Put the words ‘web’ and ‘science’ into the same sentence and I am afraid my Humanities-riddled mind starts to wander. Yes, of course, I am in awe of Internet Technology but I don’t really care how it works. So how come my Friday night session with the geeks in Davos turned into one of the most fascinating exchanges of the week?
It was partly because of the varied mix of some very clever and successful people (who I can’t name because of the WEF’s Chatham House Rules). But suffice to say that there was at least one really significant Internet entrepreneur who has fundamentally changed your online life; a renowned Web academic researcher; a mega Web company scientist; and one of the most important advisors in US politics over the last couple of decades. Plus a few journalists, investment bankers and economists.
The room rapidly divided into one group who had a row about privacy, which is a rather narrow and familiar debate. Boy, did they get angry! My group instead had a rich discussion about how to better understand the human dimension of the rapidly evolving Web.
This was not the ‘is the Internet changing our brains’ debate, but rather an exploration of how humans will adapt their lives to a world where the Internet is potentially everywhere, all the time.
POLIS has already published a report that examines this in the context of the family and media. And in relation to journalism or public data, there has been great work by Tim Berners-Lee at Southampton University (with the Media Standards Trust).
The research questions that our group suggested were partly technical. How can we measure people’s use of the Internet? What more can we do with geo-location? Should the smart money go into discovery of new facets of the web or into new applications of existing web science?

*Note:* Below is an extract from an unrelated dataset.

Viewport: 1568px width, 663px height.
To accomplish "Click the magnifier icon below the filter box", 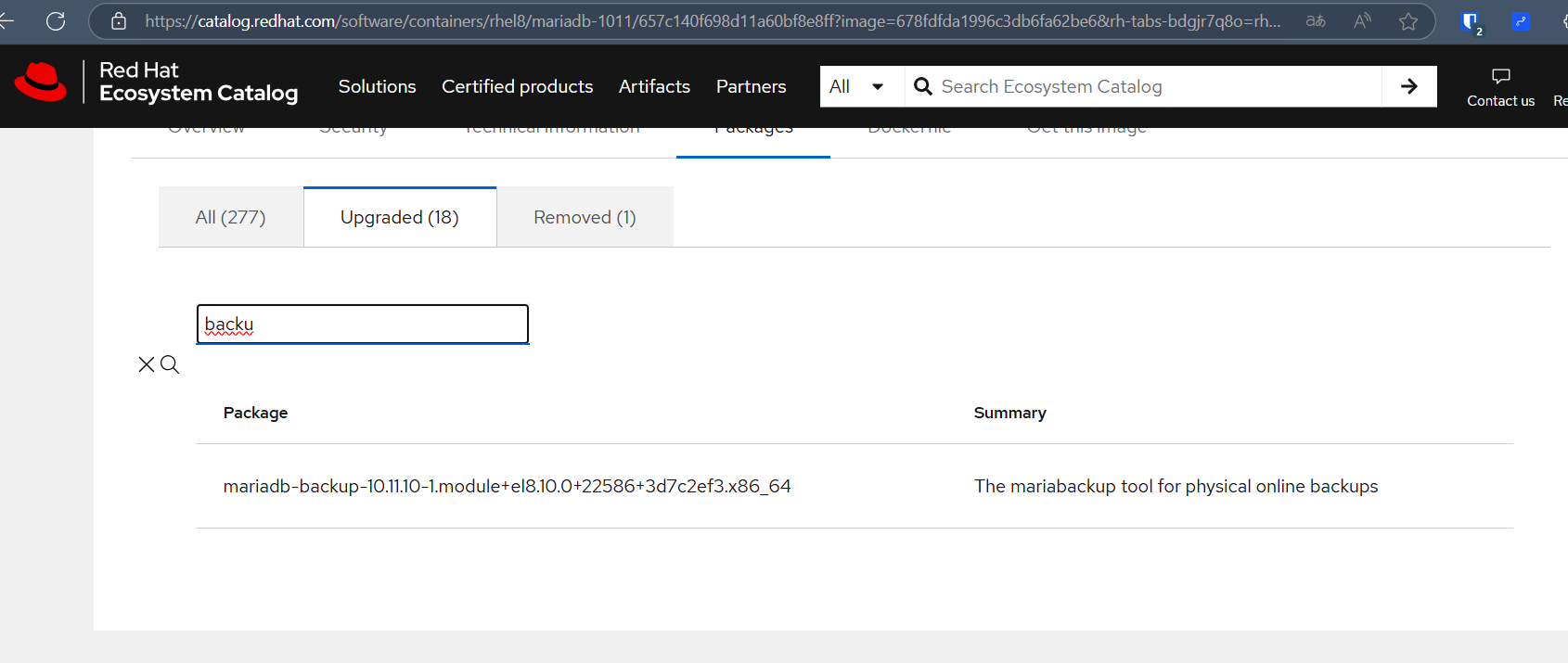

I was pleased, that my group ended up at the point that fascinates me. Turn the question around. How do social, political or economic trends influence the development of the technology? How do our personal or policy choices help create the online media for the future?
I think this is where we need more research (I would, of course, like to do more of it here at LSE). Technology does not drive human behaviour in a one-way direction. There is a kind of co-evolution happening – sometimes at quite a pace – an interaction between digital media and human society.
Late on Friday night in that Davos Hotel room, I got the impression that the disparate folk did agree on this: It is vital to understand this process for all sorts of reasons. To make money, certainly. That’s important as our economies become increasingly Web-related. But also to promote happiness, foster political freedom and build social capital. In the end, Web Science is Web Ethics and that I do find quite fascinating.